In the 70s and early 80s, tax policy gave a tax deduction for credit card interest.

How long has advertising been a business deduction? Indeed, television is practically completely paid for through advertising and television’s influence (and its advertising) on American culture is undeniable.

Mortgage interest deduction encourages home ownership and all the “stuff” that comes with it. And houses are huge compared to what they were just 30 years ago and those big houses need lots of stuff to put in it. I have a 25 year old refrigerator, dryer, and washer. I dread the day they need repair because repairs are hard to obtain. Instead, the push is to “just replace it.” My repair people scavenge parts from old machines because getting parts is difficult since they are no longer made.

We have so much “stuff” that each of us throws away 4 to 5 lbs a day, even when as much as 70 percent of it is recyclable.
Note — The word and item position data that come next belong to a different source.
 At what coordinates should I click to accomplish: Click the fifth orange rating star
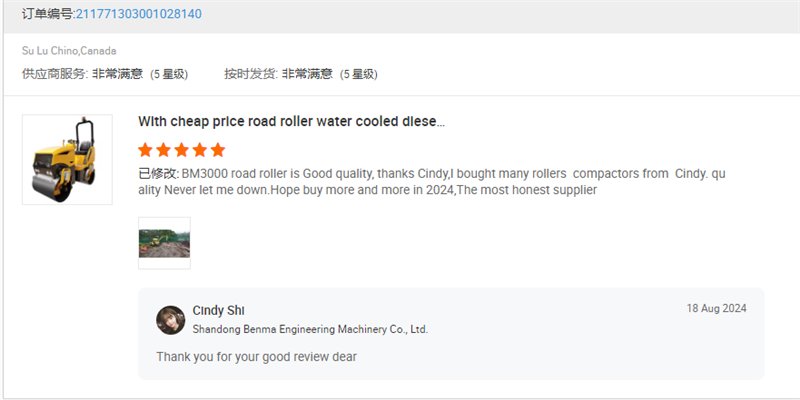point(217,150)
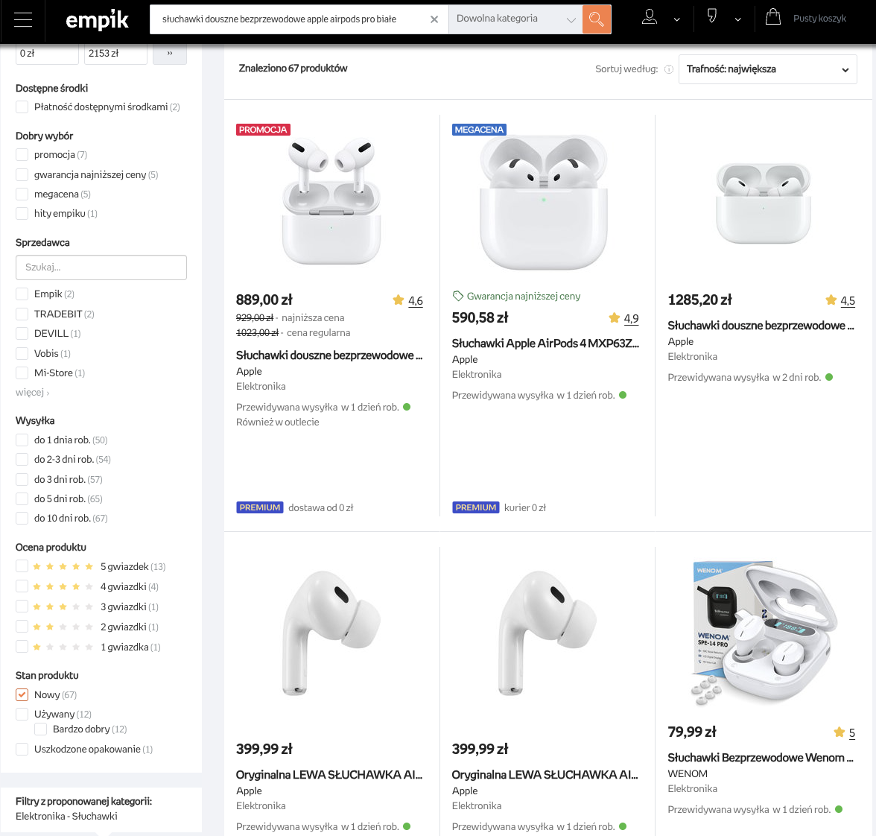This screenshot has height=836, width=876.
Task: Open the 4,6 rating of the first product
Action: 415,301
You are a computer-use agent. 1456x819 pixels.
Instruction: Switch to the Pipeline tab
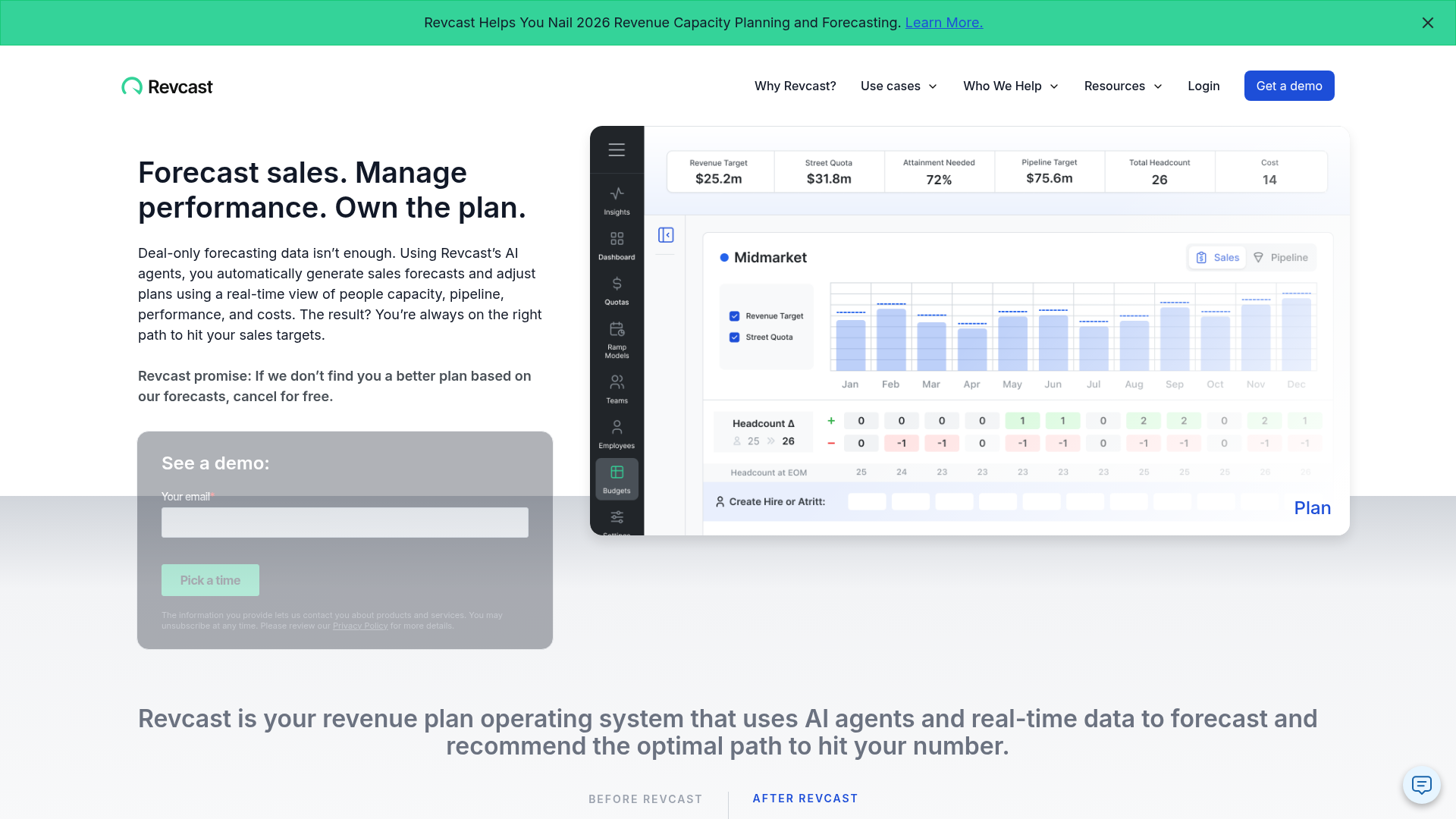(x=1280, y=258)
The amount of food Americans waste is astonishing. After paper and paperboard, food is what we throw away the most of. A University of Arizona researcher, with USDA funding, estimated that 40 to 50 percent of the food in the US is wasted. And our waist lines keep growing, nevertheless.

This was not always the way. My parents grew up during the Great Depression and they had different values, many which stuck with me. My parents didn’t throw anything away (it seemed), especially food. My dad always thought there was something he could do with cigar boxes, wrapping paper (yup, we reused it over and over again), plastic bottles and lots of other stuff. Wastefulness was not permitted! We shut lights off when we left a room, we didn’t take 45 minute showers, we didn’t waste things, even stuff that was cheap. Today, wastefulness is the default lifestyle.

Wastefulness used to be a vice (gluttony is a sin), now it is virtue. It is almost cliché to say we are “addicted to oil”, especially “cheap” oil. We have grown so used to wasting oil and other fossil fuels, from ridiculous SUVs, to monster houses, to 80 inch TVs, to moving goods from long distances, that we are now trapped by it. You can see the trap in the anemic recovery that now looks even more anemic. Despite an uptick in jobs, despite interest rates that are nil, despite the lowest taxes in 50 years, as soon as the recovery began to show some legs, oil prices began to tick up, gas prices began steadily rising, and because our society is so dependent on oil (for everything from the obvious, transportation to growing our food, to the myriad plastics that make life so cool, to pharmaceuticals) that it sucked the life out of any recovery.

We have the ingenuity to solve some of these problems. Oil is far too valuable (even if it is “cheap”) to burn up in our gas pipes. Oil is necessary if we hope to feed 9 billion people by 2050. It is too valuable to throw away in landfills in the form of one-time use plastic utensils, plastic water and soda bottles, and plastic bags.

At the very least recycle it, but even that still wastes this precious substance. We must demand greater efficiencies, eye with skepticism how much energy “convenience” actually costs, and develop alternative and renewable energy sources, including a return to human energy (that will help reduce our “waste” lines (pun intended)).

These aren’t brilliant insights nor an original viewpoint, but it’s a viewpoint that few of us and even fewer of our “leaders” are willing to address head-on. We don’t have to wait for government to begin change in our households. Recycling is getting more convenient locally even if the economics on it are upside down. But that is a start.